Helvetica and the New York City Subway System passes a milestone

When The MIT Press offered to republish Helvetica and the New York City Subway System they initially planned a print run of 3000 copies. While it was far more than the modest 500 copies that Blue Pencil Editions did originally, it was a standard quantity for design titles. But The MIT Press quickly changed their minds and, to my astonishment, upped the figure to 5000 copies. Their faith in the book, especially that of their executive editor Roger Conover, has been amply rewarded as the second edition—officially published less than a year ago—sold out early in January and the book has already gone into a second printing. The quantity is small potatoes compared to the number of copies sold by Stephen King, J.K. Rowling or even Malcolm Gladwell. But for a design book the sales are gratifying.

Helvetica and the New York City Subway System has just garnered more praise.
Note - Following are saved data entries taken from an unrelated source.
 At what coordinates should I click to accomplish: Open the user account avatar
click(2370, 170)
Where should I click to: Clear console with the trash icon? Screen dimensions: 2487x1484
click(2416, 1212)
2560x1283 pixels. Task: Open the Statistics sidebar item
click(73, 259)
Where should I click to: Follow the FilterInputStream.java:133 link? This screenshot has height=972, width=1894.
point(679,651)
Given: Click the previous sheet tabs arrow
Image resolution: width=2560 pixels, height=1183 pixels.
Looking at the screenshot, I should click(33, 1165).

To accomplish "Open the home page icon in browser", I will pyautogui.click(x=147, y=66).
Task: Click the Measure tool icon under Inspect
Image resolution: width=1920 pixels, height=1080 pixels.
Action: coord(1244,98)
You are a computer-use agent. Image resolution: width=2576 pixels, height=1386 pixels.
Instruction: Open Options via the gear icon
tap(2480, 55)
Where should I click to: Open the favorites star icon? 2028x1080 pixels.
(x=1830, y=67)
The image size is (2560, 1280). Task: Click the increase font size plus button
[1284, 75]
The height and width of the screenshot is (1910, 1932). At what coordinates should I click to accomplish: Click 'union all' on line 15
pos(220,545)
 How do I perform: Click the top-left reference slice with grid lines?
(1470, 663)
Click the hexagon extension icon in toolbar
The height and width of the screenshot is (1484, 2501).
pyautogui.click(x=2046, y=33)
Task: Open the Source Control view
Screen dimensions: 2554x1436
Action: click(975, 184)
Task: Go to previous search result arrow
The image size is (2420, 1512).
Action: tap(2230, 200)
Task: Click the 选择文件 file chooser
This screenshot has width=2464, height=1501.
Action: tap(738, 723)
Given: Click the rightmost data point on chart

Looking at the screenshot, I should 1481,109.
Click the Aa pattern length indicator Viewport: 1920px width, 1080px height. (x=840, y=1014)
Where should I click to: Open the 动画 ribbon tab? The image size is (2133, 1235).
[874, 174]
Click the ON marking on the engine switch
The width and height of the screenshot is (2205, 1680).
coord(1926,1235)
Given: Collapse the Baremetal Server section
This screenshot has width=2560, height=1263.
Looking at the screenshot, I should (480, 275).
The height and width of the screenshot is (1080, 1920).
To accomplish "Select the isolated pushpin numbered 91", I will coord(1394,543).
Under the title “The Commuting Type”, Joshua J. Friedman has written a positive review of the book for the Winter 2011–2012 issue of Columbia Magazine. “While Shaw painstakingly catalogs the evolution of the transit authority’s graphics standards manual and canvasses the world’s transit design schemes of the 1960s,” he writes, “the reader can happily float above the text and enjoy photographs of early-century [sic] mosaic signs, bygone graffiti-strewn interiors of subway cars and stations, and archival maps and documents.”